ClinicalAide is a mobile application that fully integrates with the Lorenzo EPR, a system widely used in the NHS.
And it will help hospital staff to prioritise patients and ensure continuity of care during handover.
This is an important development for clinicians on the ground, who will be able to more-easily access important information at a glance from their mobile phones and tablets
The application will support national handover requirements with predicted time savings and efficiencies through the removal of paper processes, and it will enhance clinical safety by enabling clinicians to more-easily interact and view key information and assessments at a critical point in patient care.
p> Professionals will also be able to quickly access vital information including test results and prescribed medications, early warning scores, and much more, all from mobile devices.
The approach taken by Royal Derby Hospital, as part of a wider digital transformation agenda, follows guidelines from the Royal College of Physicians which recognise the handover as mission critical and identify electronic data recording and access as the way forward.
Dr Sam Thacker, a practising clinician at Royal Derby Hospital, and associate clinical informatics officer for University Hospitals of Derby and Burton NHS Foundation Trust, said: “This is an important development for clinicians on the ground, who will be able to more-easily access important information at a glance from their mobile phones and tablets.

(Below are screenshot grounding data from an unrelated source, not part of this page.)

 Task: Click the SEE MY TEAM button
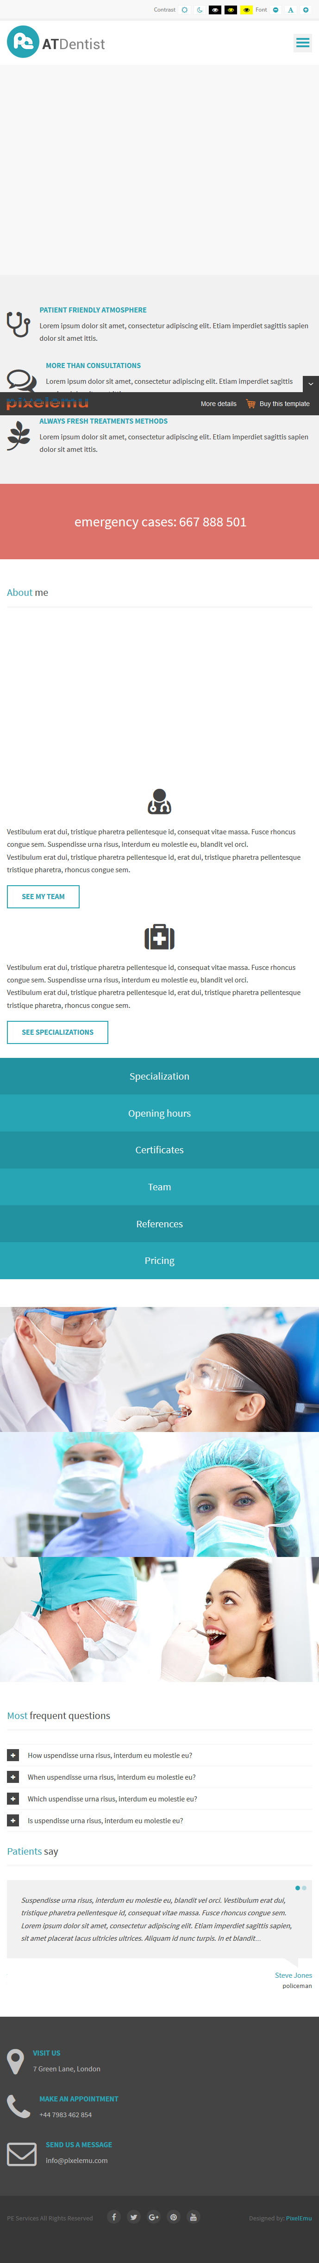43,896
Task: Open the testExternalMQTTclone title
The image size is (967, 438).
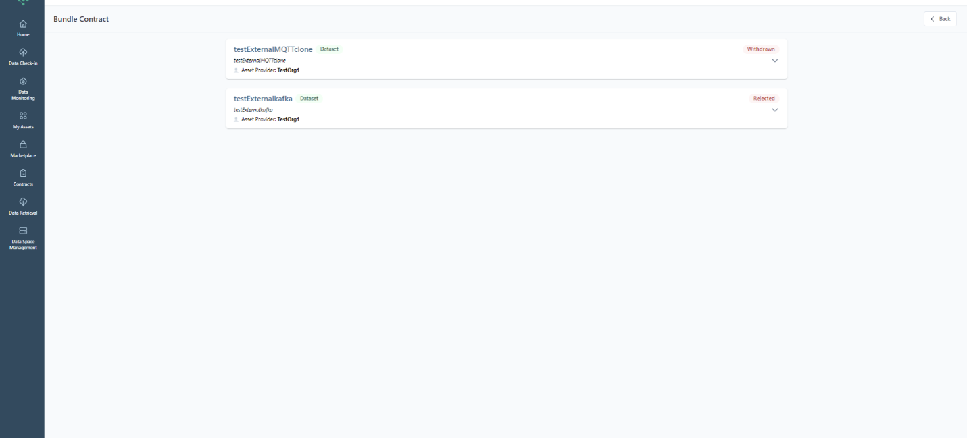Action: tap(273, 49)
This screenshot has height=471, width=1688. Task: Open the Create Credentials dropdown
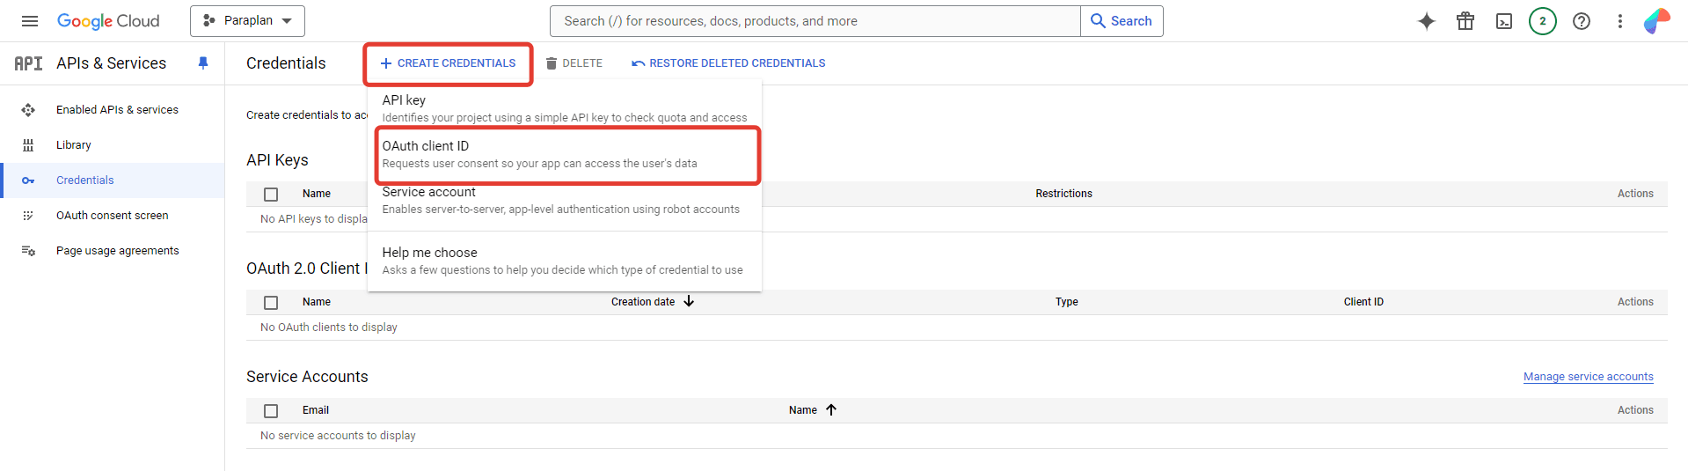(x=448, y=63)
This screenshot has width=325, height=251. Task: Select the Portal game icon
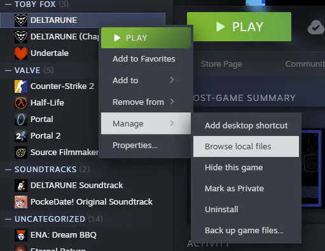coord(21,119)
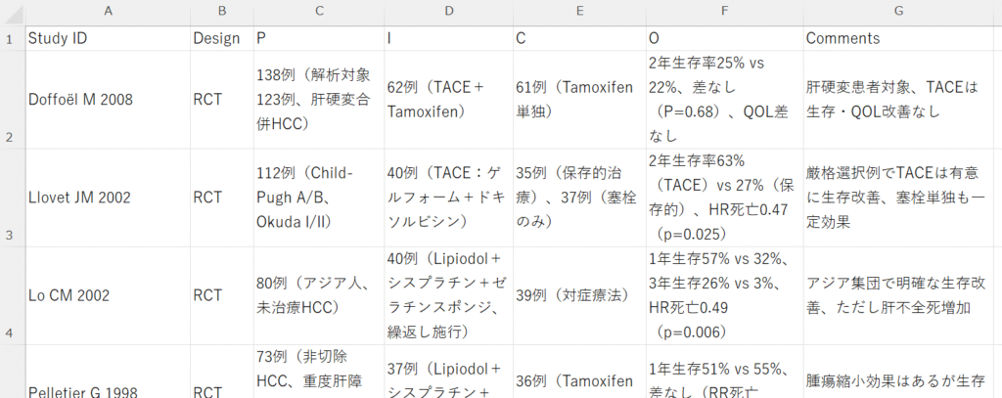Select column D header
This screenshot has height=398, width=1002.
tap(447, 10)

“As our EPR, Lorenzo is an advanced system that already provides a great deal of important patient information and functionality to clinical staff.
“ClinicalAide takes this a step further, pulling routine information from the clinical record and giving clinicians everything they need at the tap of a device.
“It will allow more-intuitive information sharing between teams during handover and help busy staff to prioritise and flag unwell patients and those that need review.
“Staff will also be notified in minutes when patients they are responsible for are admitted.
“This has the potential to save substantial time for healthcare professionals.”
The trust has been heavily involved in the design and configuration of the technology to ensure it responds to frontline needs.
Being deployed in iterative stages, the first release of ClinicalAide allows healthcare professionals to configure patient lists and view allergies, alerts, problems, results, documentation and completed procedures associated with patients.
This is a powerful example of what can be achieved when the NHS works with technology suppliers to continually enhance the way important information reaches the right people
Staff can also see test results to facilitate decisions on the go to support immediate communication within the clinical team.
In upcoming releases, clinicians will be notified of new patient admissions, bookings and discharges, and will be able to access key medication information and prioritise patients according to their risk of deterioration, thanks to easy access to early warning scores and patient observations.
Observation and result trends will support patient assessment procedures, and patient consent will also be available at a glance.
And access to third-party solutions such as the trust’s picture archiving and communication system will be accessible from the ClinicalAide application to streamline workflow for clinicians.
In addition, ClinicalAide will also simplify compliance with information governance, with restrictions placed on sensitive and sealed information where appropriate.
Colin Henderson, director of healthcare and life sciences at DXC Technology, said: “This is a powerful example of what can be achieved when the NHS works with technology suppliers to continually enhance the way important information reaches the right people.
“This project demonstrates our determination to continue to evolve our technology to ensure it delivers for staff at the coalface, and ultimately for the needs of patients in their care.”